Me experience working on this set of change set showed that there
are oids without their algo set in all kinds of places in the tree.

I could not think of any sure way to go through the entire tree
and find those users, so I just made certain that oid array handled
that case.

I need algo to be set properly in the oids in the oid array so I
could extend oid_array to hold multiple kinds of oids at the same
time.  To allow multiple kinds of oids at the same time void_hashcmp
needs a simple and reliable way to tell what the algorithm is of
any given oid.

>
>>  	array->sorted = 0;
>>  }
>>  
>> -static int void_hashcmp(const void *a, const void *b)
>> +static int void_hashcmp(const void *va, const void *vb)
>>  {
>> -	return oidcmp(a, b);
>> +	const struct object_id *a = va, *b = vb;
>> +	int ret;
>> +	if (a->algo == b->algo)
>> +		ret = oidcmp(a, b);
>
> This makes sense (per the commit message description) ...
>
>> +	else
>> +		ret = a->algo > b->algo ? 1 : -1;
>
> ... but this seems to go against it? I thought you wanted to only ever
> compare hashes if they were of the same algo?
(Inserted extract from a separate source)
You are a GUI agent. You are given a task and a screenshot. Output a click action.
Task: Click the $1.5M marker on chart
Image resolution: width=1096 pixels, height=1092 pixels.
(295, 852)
It would be good to add a
> comment explaining why this is OK (we are no longer doing a byte-by-byte
> comparison of these oids any more here like we do for oidcmp() above
> which boils down to calling memcmp()).

So the goal of this change is for oid_array to be able to hold hashes
from multiple algorithms at the same time.

A key part of oid_array is oid_array_sort that allows functions such
as oid_array_lookup and oid_array_for_each_unique.

To that end there needs to be a total ordering of oids.

The function oidcmp is only defined when two oids are of the same
algorithm, it does not even test to detect the case of comparing
mismatched algorithms.

Therefore to get a total ordering of oids.  I must use oidcmp
when the algorithm is the same (the common case) or simply order
the oids by algorithm when the algorithms are different.



All of this is relevant to get_oid_with_context as get_oid_with_context
and it's helper functions contain the logic that determines what
we do when a hex string that is ambiguous is specified.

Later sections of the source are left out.